Re: r276102 - [X86][SSE] Reimplement SSE fp2si conversion intrinsics instead of using generic IR

2016-07-25 Thread Andrea Di Biagio via cfe-commits
Hi Simon (and all),

I noticed that this patch changes the definition of intrinsic _mm_cvtsd2_ss
in emmintrin.h. Is that intentional? My understanding is that your patch
should have only addressed float-to-integer conversions.
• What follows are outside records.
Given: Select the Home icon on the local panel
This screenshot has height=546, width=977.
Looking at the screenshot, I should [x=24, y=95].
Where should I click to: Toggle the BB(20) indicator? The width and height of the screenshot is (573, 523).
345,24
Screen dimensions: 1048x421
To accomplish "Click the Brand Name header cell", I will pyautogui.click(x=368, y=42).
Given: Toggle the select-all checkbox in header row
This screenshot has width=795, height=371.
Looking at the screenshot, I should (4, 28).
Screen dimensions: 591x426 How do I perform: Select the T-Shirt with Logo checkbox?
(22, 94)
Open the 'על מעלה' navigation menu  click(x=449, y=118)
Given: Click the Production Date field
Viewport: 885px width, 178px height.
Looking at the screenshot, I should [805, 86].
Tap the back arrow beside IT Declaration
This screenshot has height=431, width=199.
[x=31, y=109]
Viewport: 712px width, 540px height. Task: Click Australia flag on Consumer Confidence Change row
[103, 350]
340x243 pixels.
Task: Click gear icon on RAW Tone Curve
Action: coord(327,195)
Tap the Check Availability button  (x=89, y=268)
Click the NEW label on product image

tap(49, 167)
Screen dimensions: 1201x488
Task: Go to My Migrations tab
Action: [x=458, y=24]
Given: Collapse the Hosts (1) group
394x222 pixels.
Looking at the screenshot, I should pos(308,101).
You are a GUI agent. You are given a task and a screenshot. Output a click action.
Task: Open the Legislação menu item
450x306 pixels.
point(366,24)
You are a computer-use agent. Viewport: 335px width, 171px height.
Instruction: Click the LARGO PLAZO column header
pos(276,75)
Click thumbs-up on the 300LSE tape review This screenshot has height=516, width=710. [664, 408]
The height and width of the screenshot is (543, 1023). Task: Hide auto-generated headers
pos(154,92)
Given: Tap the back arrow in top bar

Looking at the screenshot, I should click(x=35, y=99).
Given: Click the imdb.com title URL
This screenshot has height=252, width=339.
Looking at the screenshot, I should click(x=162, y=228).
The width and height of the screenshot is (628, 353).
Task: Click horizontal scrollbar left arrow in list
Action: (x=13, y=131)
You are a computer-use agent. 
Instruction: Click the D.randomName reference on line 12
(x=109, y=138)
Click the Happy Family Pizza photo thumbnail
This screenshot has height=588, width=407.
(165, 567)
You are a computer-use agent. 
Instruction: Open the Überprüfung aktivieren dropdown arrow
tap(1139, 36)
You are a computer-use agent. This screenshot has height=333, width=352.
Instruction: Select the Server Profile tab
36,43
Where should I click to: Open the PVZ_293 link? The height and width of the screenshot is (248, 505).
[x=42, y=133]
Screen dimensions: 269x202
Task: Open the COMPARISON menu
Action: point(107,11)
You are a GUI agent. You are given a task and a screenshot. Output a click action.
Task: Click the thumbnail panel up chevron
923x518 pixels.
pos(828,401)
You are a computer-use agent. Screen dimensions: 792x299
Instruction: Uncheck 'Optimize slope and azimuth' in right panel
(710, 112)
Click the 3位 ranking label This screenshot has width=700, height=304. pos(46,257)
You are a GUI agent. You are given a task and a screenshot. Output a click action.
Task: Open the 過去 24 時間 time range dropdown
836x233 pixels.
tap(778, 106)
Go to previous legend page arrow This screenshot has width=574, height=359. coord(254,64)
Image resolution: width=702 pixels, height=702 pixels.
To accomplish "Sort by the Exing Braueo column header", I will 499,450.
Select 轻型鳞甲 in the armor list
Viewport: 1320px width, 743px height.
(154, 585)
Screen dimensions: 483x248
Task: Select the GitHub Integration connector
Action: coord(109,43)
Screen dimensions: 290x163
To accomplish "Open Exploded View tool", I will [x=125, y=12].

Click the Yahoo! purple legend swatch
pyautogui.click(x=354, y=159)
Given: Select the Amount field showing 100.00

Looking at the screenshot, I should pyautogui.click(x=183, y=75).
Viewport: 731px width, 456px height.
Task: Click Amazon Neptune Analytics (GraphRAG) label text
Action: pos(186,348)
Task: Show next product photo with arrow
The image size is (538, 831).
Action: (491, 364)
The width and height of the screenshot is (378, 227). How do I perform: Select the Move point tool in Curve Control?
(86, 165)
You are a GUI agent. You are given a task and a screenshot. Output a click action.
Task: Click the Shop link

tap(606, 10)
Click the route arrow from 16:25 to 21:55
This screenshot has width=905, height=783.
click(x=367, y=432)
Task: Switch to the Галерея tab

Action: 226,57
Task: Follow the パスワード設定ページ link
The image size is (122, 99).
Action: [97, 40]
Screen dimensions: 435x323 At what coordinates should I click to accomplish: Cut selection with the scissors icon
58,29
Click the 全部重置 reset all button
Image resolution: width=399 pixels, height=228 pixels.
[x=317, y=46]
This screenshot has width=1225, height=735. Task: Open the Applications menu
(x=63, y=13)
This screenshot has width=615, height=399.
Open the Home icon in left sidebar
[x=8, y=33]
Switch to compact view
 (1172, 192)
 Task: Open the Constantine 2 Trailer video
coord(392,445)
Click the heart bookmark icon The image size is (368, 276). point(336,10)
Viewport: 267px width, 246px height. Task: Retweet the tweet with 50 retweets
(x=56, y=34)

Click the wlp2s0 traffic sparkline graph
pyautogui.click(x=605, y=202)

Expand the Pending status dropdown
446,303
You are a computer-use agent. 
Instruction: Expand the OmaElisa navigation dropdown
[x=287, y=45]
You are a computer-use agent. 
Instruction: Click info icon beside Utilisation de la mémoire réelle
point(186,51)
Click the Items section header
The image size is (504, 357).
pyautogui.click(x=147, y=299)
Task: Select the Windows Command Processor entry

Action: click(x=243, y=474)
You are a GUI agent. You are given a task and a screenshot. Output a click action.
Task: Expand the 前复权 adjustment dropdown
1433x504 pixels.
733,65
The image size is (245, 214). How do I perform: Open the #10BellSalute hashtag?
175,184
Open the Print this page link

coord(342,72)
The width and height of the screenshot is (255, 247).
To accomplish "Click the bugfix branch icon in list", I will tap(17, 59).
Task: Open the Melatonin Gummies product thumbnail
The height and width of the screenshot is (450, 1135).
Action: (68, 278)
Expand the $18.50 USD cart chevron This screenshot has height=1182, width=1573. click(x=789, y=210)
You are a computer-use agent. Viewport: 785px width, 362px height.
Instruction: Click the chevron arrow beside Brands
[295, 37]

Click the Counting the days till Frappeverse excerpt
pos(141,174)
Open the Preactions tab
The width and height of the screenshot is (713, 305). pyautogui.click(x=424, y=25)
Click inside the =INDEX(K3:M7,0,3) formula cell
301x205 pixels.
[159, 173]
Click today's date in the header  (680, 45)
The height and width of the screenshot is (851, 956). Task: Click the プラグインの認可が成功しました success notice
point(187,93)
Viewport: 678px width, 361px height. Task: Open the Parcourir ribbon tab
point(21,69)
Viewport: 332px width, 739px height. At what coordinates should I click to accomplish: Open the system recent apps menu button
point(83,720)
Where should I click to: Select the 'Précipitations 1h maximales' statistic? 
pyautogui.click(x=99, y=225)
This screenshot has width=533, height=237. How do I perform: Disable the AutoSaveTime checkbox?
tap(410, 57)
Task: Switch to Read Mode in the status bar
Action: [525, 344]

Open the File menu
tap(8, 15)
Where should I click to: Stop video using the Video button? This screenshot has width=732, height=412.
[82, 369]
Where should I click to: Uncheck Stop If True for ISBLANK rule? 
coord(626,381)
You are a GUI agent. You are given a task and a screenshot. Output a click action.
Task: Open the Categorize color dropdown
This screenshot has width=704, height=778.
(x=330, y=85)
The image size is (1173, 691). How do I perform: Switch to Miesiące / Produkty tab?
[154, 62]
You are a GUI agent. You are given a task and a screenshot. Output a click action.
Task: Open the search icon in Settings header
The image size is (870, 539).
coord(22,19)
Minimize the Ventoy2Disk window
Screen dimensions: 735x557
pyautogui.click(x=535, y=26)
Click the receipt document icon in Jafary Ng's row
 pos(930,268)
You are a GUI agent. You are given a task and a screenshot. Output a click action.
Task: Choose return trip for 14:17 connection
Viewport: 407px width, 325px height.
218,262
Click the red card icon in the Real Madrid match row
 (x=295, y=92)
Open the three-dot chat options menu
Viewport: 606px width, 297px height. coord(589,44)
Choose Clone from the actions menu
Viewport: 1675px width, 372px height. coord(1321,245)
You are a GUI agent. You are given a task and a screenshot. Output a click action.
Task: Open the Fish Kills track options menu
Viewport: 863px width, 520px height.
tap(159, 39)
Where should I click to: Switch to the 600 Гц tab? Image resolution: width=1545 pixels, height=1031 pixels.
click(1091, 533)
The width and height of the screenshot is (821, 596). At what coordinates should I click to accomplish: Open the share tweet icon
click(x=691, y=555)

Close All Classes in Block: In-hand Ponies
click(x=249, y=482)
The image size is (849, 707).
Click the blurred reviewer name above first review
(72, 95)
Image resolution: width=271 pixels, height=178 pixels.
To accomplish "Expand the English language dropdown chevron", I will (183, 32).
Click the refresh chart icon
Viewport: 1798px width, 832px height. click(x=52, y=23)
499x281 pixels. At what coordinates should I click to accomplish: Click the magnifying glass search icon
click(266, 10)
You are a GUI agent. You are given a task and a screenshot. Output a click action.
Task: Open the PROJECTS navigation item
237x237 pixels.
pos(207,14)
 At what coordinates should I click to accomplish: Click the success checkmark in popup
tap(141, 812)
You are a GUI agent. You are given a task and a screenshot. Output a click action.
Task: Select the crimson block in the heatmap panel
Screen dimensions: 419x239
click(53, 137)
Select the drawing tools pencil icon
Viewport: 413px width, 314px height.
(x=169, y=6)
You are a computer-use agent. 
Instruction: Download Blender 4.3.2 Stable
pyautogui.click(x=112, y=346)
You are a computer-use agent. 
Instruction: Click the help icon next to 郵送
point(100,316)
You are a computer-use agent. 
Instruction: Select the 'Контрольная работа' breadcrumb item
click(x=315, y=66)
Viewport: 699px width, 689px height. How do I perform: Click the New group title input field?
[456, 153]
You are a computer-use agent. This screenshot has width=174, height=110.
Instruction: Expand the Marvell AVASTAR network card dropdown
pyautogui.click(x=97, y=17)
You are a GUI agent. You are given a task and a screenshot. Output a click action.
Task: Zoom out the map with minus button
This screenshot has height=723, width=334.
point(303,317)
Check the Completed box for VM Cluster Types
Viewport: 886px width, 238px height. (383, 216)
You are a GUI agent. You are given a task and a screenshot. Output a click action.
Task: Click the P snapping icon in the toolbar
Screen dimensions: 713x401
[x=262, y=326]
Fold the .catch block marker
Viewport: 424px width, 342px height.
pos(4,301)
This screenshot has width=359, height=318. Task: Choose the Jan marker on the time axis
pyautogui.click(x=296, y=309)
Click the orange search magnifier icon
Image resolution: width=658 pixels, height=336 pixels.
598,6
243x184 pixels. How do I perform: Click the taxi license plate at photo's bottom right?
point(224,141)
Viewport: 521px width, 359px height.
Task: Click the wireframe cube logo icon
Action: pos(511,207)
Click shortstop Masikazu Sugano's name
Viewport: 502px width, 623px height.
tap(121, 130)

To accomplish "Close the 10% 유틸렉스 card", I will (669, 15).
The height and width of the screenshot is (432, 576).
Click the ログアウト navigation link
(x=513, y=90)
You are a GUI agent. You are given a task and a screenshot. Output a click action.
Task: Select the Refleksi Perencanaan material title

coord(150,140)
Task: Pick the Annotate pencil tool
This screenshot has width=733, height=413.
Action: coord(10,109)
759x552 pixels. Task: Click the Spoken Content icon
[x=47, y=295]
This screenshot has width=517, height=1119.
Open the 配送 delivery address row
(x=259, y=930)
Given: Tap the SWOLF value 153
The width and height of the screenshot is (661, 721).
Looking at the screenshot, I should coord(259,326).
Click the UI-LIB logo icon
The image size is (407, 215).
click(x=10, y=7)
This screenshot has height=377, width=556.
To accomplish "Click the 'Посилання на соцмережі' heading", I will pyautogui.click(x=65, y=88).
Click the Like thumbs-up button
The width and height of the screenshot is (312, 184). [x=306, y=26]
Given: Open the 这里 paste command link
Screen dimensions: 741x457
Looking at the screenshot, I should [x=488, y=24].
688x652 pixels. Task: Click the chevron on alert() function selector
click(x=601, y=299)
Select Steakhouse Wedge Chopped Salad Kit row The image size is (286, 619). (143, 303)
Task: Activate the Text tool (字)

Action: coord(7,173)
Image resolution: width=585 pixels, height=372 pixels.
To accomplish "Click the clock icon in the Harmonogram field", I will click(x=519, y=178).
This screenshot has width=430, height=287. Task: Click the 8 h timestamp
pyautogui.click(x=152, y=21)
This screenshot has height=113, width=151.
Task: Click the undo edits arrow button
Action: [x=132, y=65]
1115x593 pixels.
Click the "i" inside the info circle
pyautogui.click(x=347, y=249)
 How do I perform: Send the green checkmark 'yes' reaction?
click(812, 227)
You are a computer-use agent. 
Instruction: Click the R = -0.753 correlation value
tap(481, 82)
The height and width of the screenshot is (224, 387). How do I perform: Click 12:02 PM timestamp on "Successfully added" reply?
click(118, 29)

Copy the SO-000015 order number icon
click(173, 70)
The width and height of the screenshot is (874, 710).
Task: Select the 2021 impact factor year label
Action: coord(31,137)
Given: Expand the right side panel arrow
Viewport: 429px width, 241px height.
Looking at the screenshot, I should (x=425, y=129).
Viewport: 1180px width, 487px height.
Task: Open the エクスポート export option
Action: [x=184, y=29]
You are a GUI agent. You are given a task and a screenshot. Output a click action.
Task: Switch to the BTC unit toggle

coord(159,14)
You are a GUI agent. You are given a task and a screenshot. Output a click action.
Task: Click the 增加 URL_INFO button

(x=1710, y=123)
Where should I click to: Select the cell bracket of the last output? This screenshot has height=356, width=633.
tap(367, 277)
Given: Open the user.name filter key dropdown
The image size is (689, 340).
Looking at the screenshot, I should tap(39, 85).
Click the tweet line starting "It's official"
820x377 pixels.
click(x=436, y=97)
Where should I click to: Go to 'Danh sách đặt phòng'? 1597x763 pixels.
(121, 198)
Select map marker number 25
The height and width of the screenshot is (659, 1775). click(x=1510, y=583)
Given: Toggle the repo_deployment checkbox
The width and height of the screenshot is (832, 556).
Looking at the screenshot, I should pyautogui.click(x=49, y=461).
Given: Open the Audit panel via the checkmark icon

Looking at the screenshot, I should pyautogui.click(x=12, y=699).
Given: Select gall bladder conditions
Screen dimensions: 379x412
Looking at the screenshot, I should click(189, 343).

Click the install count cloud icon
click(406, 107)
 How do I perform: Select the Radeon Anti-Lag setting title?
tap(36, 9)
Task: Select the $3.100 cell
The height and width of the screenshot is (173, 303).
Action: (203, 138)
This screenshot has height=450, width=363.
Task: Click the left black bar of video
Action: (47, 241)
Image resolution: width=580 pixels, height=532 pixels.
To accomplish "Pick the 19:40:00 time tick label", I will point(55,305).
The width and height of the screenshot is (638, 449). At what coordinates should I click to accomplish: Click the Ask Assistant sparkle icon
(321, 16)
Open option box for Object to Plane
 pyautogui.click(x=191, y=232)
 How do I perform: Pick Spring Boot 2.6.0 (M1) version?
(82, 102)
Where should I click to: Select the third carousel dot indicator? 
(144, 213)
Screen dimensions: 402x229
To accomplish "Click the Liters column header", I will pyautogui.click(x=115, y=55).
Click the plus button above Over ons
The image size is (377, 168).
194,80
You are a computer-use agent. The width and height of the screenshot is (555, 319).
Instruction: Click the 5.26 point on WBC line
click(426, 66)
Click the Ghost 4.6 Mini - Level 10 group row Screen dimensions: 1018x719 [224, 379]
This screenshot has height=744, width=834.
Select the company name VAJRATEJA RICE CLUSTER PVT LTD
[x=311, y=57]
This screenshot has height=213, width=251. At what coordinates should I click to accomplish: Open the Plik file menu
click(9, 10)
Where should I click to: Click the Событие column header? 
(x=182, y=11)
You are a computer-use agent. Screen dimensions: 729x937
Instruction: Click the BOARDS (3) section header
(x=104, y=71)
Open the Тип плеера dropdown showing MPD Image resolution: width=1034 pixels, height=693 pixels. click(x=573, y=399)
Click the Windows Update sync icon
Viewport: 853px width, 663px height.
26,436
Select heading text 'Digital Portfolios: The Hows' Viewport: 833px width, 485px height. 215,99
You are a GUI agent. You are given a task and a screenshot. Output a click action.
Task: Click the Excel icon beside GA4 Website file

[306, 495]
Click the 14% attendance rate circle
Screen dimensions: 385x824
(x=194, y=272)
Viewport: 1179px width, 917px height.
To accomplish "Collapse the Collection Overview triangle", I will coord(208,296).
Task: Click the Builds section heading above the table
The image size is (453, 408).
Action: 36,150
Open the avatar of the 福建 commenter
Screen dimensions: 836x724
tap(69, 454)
Was this change to _mm_cvtsd_ss motivated by the fact that (V)CVTSD2SS
depends on the rounding mode (control bits in the MXCSR register) for
inexact conversions? That would explain why the LLVM part (r275981) also
added a codegen test for that double-to-float conversion (I guess that none
of the reviewer spotted that extra test).

The problem I am seeing is that your change is causing a crash in the
backend (at -O1 and above). See the reproducible below:

/
#include 

__m128 test(__m128 a, const __m128d ) {
  return _mm_cvtsd_ss(a, b);
}
/

Alternatively, here is the LLVM IR:

define <4 x float> @test(<4 x float> %a, <2 x double>* nocapture readonly
%b) {
entry:
  %0 = load <2 x double>, <2 x double>* %b, align 16
  %1 = tail call <4 x float> @llvm.x86.sse2.cvtsd2ss(<4 x float> %a, <2 x
double> %0)
  ret <4 x float> %1
}

; Function Attrs: nounwind readnone
declare <4 x float> @llvm.x86.sse2.cvtsd2ss(<4 x float>, <2 x double>)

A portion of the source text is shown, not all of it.